A failover mechanism is configured in case a DC node 108-1, 108-2, 108-N goes down and becomes unavailable. The HA server 104 periodically checks the availability of each DC node 108-1, 108-2, 108-N and redirects the load to another available and idle node if a node is down. The HA server 104 accepts a processed report 112 as an acknowledgement and forwards it to the delivery server 116, ensuring that only the HA server 104, and not multiple servers, deliver the processed report 112 or output report 114 to the same client 102-1, 102-2, 102-L multiple times. The reinforcement learning model 110 uses the state, action, and reward to learn the best policy for assigning the tasks 106-1, 106-2, 106-M to the DC nodes 108-1, 108-2, 108-N and handling failures.
The reinforcement learning model 110 works by defining the state, action, and reward, and then learning the best policy to maximize the reward. The state is defined as the current status of all the DC nodes 108-1, 108-2, 108-N, the message queue 109 of tasks 106-1, 106-2, 106-M at the HA server 104, and the history of node failures. The actions that the HA server 104 can take include assigning a task to a specific node, redirecting the task to another node if the assigned node is down, and receiving the processed report 112 from a node. The reward is defined as the successful completion and delivery of a task 106-1, 106-2, 106-M. If a task fails due to a down or unavailable DC node 108-1, 108-2, 108-N, a negative reward or penalty can be given. The policy is the strategy that the HA server 104 learns over time to maximize the reward. The HA server 104 updates its policy based on the rewards it receives from its actions, using techniques like Q-learning or Deep Q-Networks to learn the best policy. In this way, the HA server 104 can learn to efficiently allocate tasks to nodes and handle failures, improving the overall reliability and efficiency of the computer system 100.
FIG. 2 is a method 200 of automating delivery of tasks helps reduce the load on servers, according to at least one aspect of the present disclosure. With reference to FIG. 2 in conjunction with FIG. 1, according to one embodiment of the method 200, a message queue 109 is set 202 at the HA server 104. Tasks are delivered 204 to idle nodes (using a Q-learning or Deep Q-Networks based model). The HA server 104 monitors 206 each DC node 108-1, 108-2, 108-N constantly. Once an item is processed by a node 108-1, 108-2, 108-N, each node sends 208 an output report to the HA server 104, which serves as an acknowledgement of completion. The HA server 104 sends 210 the processed report112 to the delivery server 106 and ensures there is no duplicate report. The delivery server 116 delivers 212 the report to downstream clients 102-1, 102-2, 102-L.

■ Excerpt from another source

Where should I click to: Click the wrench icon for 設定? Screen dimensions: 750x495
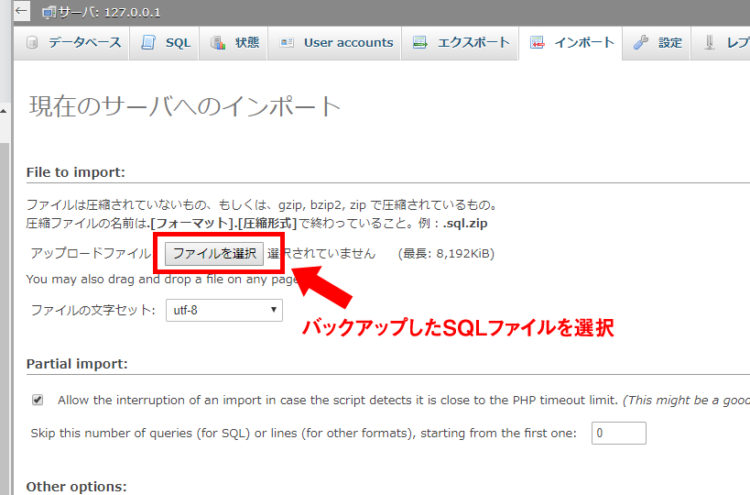641,43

The method 200 reduces server load by intelligently managing the allocation of tasks to idle nodes, thereby preventing overloading of busy DC nodes 108-1, 108-2, 108-L. The employment of Q-learning or Deep Q-Network models for task delivery ensures optimal decision-making in task distribution, improving server response times and task processing efficiency. Continuous monitoring of DC nodes 108-1, 108-2, 108-N activity by the HA server 104 enhances real-time resource management, contributing to reduced latency and increased system reliability. The forwarding of the processed reports 112 to the delivery server 116 with deduplication checks safeguards against data redundancy, promoting data accuracy and integrity. Completing the delivery of reports from the delivery server 116 ensures timely and secure data handling, essential for maintaining network efficiency and reliability.

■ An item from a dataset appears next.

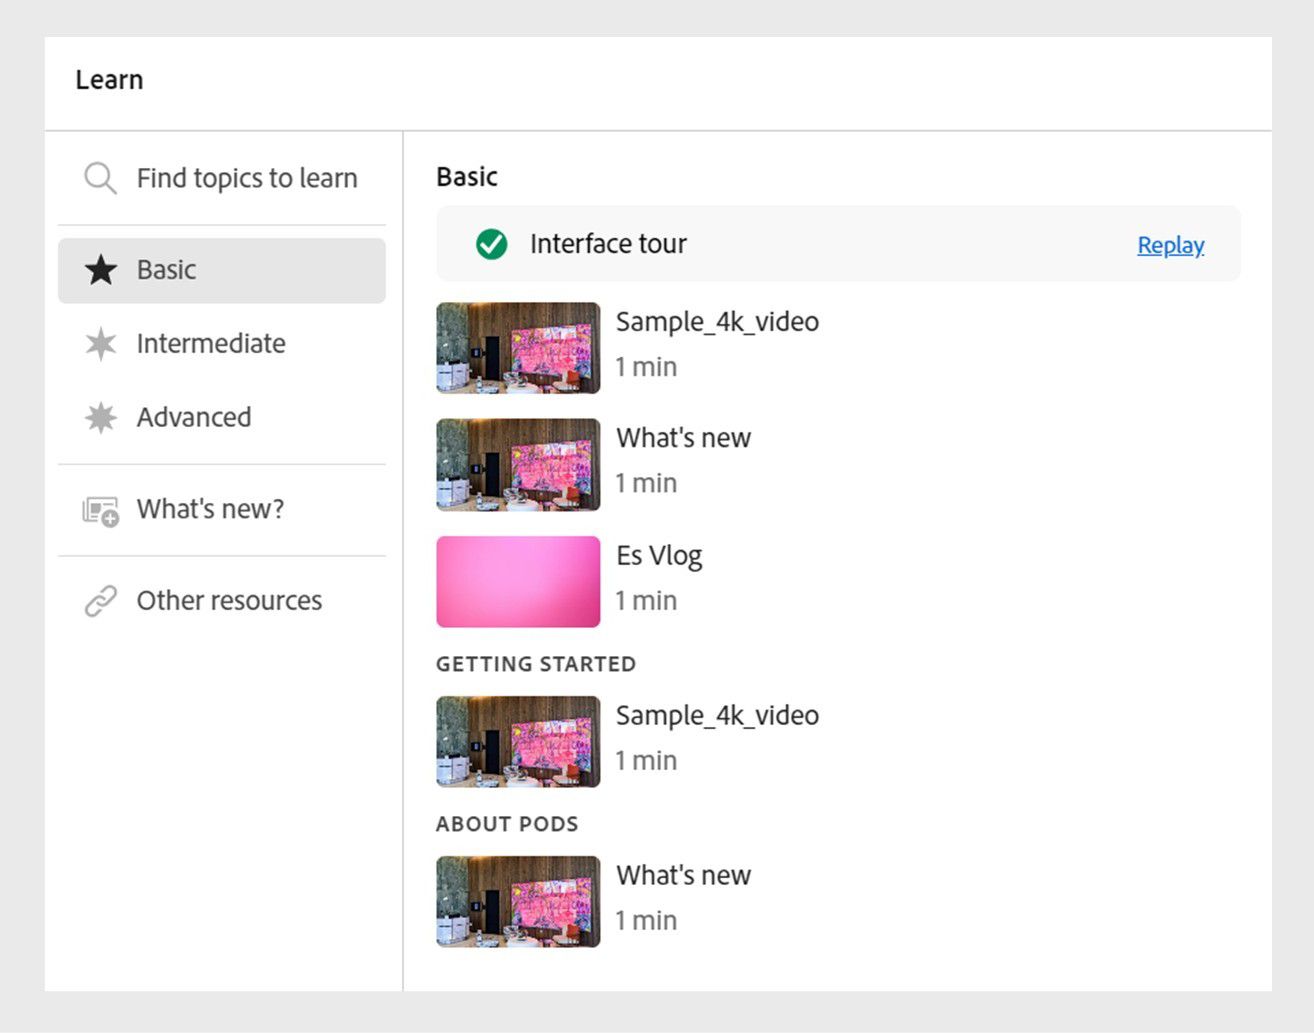The height and width of the screenshot is (1033, 1314).
Task: Click the Learn panel header
Action: [x=108, y=80]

FIG. 3 is a method 300 of configuring a failover mechanism in case a DC node goes down, according to at least one aspect of the present disclosure. The method 300 of configuring a failover mechanism for DC nodes is configured to ensure reliability and continuous operability within a networked environment. With reference to FIG. 3 in conjunction with FIG. 1, according to one embodiment of the method 300, the HA server 104 periodically (e.g., constantly, continuously) monitors 302 each DC node 108-1, 108-2, 108-N and sends 304 a request to each DC node 108-1, 108-2, 108-N to determine 306 its availability. In the event that a DC node 108-1, 108-2, 108-N fails to respond, or returns an error, the HA server 104 marks 308 that node as being unavailable/down. When a DC node 108-1, 108-2, 108-N is down, the HA server 104 redirects 310 the load to another node that is an available idle active node. Once the failed node is recovered 312, the HA server 104 will perform 314 normally. The method 300 ensures server reliability and continuous operability by enabling systematic monitoring, fault detection, dynamic task redirection, and seamless node recovery.

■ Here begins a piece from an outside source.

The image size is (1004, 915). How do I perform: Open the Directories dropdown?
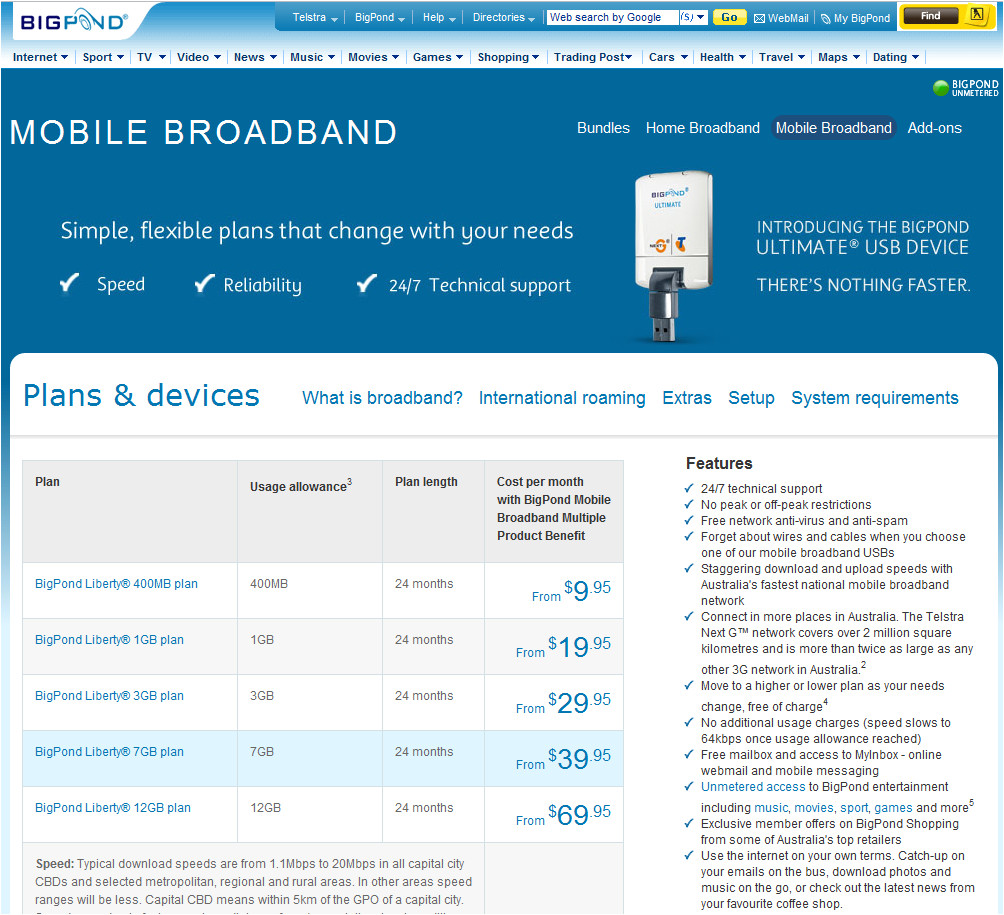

Accepting a processed report 112 as acknowledgement at the HA server 104 and using the HA server 104 to forward the processed report to the delivery server 116 ensures that multiple servers do not deliver a processed report 112 to the same client 102-1, 102-2, 102-L multiple times.
Reinforcement learning 110 comprises several parameters including without limitation state, action, reward, policy, and learning. In this way, the HA server 104 can learn to efficiently allocate tasks 106-1, 106-2, 106-M to the DC nodes 108-1, 108-2, 108-N and handle failures, improving the overall reliability and efficiency of the system 100. The reinforcement learning 110 may require a lot of data and time to train the model and it will mature with time.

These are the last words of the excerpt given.